For a change, government institutions play a role in encouraging voters to participate in the next elections. The Pakistan National Database Authority (NADRA) has computerized the electoral rolls. Citizens can check via sms whether they are registered to vote, or change their registered constituency easily.
Politics is not the only change. The depth and breadth of quality educational institutions is clearly on the rise. To be sure, many of the new institutions are in the private sector with expensive fee structures, but there is no dearth of able and willing students to fill their registers. For example, the Karachi School for Business and Leadership (KSBL), established in strategic collaboration with Cambridge University, opens its doors this year.
Culture is another area seeing a renaissance. Literature, music, visual arts are also seeing a revival of sorts. Perhaps artists are generated in times of social transition when differing ideas are vying for ascendancy? Perhaps a more open, creative environment engineered by former President Musharraf is finally paying dividends. Nonetheless, Pakistani artists are producing more quality content today than any time in the recent past.
Economically, a bright light shines in the form of better trade relations with India. India is a huge market, but Pakistan is no minnow either. Already, Pakistan is amongst the top three international markets for Bollowood movies. (It was not for charity that Salman Khan wished to visit Pakistan to help his most recent film be cleared by the Pakistan Censorship Board.) Indian industrialists and businessmen are as eager to establish themselves in Pakistan as many Pakistani counterparts are to enter the Indian market.

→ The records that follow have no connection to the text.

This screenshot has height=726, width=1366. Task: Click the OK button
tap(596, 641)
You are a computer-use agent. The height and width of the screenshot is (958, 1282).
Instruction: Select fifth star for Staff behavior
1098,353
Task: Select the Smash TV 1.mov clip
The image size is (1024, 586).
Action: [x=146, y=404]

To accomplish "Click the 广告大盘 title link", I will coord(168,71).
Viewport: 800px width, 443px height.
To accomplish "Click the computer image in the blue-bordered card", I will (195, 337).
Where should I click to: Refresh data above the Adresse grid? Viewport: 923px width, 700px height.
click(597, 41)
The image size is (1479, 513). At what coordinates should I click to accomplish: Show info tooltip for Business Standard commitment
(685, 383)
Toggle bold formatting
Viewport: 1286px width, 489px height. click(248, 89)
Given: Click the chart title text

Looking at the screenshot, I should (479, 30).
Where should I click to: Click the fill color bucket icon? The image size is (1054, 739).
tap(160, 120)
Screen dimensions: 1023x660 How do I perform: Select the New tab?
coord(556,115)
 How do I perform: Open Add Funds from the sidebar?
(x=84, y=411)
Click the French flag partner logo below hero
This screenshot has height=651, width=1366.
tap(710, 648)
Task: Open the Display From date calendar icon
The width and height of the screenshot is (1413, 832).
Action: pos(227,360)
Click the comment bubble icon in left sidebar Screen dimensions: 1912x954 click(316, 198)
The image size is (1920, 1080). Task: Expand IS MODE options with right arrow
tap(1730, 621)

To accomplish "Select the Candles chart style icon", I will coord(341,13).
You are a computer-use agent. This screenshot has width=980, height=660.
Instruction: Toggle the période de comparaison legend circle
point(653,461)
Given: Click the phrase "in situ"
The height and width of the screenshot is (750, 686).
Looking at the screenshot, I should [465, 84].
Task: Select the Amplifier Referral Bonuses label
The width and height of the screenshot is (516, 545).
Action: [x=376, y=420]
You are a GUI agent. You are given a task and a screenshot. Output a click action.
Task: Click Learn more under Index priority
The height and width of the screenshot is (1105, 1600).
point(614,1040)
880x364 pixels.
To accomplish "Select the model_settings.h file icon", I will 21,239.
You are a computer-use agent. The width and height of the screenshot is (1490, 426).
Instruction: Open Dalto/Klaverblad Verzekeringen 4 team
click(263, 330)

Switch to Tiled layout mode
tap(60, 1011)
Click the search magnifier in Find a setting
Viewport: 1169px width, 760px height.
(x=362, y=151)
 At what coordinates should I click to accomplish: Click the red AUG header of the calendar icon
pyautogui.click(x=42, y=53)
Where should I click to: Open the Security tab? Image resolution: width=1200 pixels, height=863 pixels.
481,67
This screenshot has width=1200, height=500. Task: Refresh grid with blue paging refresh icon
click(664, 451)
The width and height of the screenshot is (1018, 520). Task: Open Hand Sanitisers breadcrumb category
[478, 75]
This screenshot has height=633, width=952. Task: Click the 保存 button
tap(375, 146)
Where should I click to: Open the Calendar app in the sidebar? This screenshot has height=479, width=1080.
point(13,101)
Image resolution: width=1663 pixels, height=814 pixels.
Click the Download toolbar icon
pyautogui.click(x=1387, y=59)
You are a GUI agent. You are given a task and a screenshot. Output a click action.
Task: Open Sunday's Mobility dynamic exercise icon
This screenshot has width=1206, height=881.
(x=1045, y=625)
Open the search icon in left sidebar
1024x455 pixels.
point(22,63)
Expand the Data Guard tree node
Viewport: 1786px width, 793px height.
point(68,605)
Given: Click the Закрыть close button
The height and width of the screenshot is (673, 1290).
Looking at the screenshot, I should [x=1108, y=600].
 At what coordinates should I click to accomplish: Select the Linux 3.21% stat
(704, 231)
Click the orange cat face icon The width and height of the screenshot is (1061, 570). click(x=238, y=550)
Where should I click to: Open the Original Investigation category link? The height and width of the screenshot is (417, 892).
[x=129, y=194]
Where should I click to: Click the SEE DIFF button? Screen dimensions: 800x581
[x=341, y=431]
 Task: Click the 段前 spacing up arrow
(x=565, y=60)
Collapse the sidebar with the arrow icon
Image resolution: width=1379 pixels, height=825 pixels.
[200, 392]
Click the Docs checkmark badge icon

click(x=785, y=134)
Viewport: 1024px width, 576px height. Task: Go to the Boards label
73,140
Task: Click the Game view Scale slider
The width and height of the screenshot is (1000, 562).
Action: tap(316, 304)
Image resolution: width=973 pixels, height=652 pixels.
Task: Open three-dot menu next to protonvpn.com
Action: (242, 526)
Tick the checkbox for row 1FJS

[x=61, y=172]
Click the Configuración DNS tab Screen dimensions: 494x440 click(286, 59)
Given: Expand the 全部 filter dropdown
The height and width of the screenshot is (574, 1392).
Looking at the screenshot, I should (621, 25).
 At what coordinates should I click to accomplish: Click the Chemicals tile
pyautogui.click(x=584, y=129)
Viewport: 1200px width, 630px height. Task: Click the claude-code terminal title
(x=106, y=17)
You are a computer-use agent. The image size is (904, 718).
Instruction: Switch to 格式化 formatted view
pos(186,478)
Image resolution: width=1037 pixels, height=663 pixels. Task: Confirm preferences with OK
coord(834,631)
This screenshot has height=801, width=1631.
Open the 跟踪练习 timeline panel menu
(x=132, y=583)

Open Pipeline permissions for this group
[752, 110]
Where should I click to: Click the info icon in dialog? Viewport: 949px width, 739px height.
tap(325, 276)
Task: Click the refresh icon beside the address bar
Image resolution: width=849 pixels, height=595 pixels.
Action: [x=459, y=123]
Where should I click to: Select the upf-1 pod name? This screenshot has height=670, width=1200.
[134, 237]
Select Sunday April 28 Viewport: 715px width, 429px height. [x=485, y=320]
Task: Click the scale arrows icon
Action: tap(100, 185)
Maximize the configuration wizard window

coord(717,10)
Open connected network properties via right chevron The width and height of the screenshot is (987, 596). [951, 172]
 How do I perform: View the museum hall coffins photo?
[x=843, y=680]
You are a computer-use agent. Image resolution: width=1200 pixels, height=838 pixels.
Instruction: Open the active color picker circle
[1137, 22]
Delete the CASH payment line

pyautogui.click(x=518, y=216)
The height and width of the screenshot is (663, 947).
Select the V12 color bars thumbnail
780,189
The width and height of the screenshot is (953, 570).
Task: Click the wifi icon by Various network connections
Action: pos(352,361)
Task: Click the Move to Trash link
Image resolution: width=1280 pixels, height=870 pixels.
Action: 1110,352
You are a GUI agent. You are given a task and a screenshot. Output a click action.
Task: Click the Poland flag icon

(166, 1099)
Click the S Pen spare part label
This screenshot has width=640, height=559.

The international media may continue to bash Pakistan every chance it gets - and the country certainly provides plenty of opportunities. However, Pakistan's dynamism has not disappeared. Neither has the country's optimism. Nor will the mullah's easily reverse gains made by Pakistani women.
Now if only the country had more electricity, Pakistan might return to the glory days of steady and high economic growth. Build, borrow or buy: Pakistan needs more electricity to sustain its historic vibrancy. Economic growth alone will help soothe many of Pakistan's current social issues.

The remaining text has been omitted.